__Given instruction__:
Could you transcribe the data word for word, starting with the line that contains "The image size is (1006, 723)." and going on through the line that contains "Action: [299, 7]"?

──────────────────────────────

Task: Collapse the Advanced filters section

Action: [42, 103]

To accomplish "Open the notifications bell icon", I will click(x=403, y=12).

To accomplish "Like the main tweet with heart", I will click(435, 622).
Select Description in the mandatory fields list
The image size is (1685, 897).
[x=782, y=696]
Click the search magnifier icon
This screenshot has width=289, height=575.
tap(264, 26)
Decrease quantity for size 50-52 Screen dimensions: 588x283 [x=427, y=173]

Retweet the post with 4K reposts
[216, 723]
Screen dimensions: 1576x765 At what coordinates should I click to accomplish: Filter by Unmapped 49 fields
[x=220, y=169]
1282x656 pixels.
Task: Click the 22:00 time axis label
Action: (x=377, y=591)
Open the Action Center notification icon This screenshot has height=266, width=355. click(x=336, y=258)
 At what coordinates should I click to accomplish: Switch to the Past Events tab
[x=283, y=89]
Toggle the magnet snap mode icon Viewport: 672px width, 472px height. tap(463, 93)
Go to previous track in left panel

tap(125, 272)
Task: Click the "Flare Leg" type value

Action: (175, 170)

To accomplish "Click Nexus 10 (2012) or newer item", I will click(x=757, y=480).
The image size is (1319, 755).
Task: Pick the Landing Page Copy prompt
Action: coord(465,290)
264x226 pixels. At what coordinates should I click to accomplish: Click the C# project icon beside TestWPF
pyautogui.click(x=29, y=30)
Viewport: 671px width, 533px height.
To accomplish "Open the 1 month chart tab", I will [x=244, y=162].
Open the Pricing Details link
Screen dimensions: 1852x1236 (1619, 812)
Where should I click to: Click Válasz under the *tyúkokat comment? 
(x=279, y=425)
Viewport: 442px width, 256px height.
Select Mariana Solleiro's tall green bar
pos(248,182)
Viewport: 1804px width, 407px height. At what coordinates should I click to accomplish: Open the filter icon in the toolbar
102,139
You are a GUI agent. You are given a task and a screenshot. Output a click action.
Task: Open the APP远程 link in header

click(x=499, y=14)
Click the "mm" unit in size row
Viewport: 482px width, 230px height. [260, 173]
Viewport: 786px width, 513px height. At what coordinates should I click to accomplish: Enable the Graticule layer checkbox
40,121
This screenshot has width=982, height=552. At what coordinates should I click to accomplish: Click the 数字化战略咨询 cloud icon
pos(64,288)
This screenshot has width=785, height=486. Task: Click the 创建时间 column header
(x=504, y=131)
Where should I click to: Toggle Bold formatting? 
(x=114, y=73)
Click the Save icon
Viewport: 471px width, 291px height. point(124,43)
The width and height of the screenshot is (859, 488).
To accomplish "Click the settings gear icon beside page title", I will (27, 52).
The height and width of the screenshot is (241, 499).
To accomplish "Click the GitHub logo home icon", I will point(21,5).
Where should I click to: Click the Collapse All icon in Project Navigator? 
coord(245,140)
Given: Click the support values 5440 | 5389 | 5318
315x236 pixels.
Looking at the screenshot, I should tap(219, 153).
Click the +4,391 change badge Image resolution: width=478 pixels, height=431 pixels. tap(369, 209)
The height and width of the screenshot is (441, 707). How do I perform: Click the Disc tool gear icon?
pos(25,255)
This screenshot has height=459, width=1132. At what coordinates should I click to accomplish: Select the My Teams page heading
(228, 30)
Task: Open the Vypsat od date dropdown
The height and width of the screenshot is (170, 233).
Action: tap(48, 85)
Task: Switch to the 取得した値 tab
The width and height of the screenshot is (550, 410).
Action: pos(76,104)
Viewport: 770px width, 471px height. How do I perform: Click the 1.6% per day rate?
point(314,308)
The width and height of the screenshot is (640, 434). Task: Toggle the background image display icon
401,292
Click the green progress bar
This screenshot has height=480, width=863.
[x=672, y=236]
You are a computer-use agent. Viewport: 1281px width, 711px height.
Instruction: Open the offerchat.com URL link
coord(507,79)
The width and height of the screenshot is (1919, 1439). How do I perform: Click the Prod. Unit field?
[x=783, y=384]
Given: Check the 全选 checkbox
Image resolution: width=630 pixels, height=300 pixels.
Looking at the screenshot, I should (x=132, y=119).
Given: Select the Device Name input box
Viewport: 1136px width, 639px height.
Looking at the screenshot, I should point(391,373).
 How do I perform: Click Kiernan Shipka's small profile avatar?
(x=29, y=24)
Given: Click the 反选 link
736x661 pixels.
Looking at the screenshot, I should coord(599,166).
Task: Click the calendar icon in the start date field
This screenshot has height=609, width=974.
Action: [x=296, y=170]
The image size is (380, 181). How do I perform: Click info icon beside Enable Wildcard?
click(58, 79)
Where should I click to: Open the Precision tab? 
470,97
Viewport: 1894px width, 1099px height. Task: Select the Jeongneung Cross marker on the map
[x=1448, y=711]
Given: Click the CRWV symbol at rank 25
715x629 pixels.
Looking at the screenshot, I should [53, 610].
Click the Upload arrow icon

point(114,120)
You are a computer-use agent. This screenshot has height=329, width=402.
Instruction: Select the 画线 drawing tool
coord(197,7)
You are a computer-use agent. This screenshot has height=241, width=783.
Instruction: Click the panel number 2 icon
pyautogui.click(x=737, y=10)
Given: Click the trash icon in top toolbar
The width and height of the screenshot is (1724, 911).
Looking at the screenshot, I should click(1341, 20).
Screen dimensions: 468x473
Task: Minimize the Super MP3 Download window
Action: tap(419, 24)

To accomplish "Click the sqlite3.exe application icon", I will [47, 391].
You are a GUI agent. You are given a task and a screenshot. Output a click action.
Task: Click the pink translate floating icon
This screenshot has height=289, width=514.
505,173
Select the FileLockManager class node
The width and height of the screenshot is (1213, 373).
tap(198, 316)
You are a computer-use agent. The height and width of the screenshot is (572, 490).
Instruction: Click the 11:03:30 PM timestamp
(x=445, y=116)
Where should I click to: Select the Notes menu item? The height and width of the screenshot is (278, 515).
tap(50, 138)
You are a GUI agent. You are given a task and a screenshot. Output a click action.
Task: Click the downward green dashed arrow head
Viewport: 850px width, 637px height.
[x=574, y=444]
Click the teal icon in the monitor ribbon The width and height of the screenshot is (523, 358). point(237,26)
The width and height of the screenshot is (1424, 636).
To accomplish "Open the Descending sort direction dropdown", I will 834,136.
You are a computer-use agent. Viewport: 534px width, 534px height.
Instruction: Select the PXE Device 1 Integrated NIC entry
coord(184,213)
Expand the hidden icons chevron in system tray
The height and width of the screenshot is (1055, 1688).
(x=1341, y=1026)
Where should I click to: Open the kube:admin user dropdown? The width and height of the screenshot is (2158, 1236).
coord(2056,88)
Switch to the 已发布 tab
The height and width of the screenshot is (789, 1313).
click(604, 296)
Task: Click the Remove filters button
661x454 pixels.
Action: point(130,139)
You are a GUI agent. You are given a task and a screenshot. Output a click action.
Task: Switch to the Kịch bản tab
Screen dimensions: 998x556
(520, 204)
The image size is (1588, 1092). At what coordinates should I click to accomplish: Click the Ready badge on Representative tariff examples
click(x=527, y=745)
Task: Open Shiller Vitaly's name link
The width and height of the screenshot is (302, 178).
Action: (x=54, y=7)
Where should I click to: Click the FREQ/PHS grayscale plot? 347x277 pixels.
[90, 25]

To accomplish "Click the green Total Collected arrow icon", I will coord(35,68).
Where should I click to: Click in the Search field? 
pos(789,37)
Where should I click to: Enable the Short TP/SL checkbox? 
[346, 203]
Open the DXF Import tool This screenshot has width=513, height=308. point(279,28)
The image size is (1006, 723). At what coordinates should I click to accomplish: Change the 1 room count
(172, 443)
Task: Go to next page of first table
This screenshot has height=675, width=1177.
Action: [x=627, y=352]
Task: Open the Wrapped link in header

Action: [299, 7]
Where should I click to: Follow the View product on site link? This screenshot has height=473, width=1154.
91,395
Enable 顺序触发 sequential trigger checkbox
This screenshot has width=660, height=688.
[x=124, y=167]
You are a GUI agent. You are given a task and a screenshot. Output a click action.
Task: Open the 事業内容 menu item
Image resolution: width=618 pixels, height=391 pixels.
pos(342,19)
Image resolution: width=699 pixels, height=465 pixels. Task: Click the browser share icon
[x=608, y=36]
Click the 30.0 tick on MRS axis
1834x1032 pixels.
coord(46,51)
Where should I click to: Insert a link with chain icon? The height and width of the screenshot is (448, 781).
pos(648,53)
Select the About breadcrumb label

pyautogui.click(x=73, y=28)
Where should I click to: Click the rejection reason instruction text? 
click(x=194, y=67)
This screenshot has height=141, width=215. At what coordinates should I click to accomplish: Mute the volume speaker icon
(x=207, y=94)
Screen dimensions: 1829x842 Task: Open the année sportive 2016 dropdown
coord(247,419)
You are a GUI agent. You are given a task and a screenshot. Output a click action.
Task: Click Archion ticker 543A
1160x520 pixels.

──────────────────────────────

__Response to this exercise__:
The image size is (1006, 723). At what coordinates should I click to accomplish: Change the 1 room count
(172, 443)
Task: Go to next page of first table
This screenshot has height=675, width=1177.
Action: [x=627, y=352]
Task: Open the Wrapped link in header

Action: [299, 7]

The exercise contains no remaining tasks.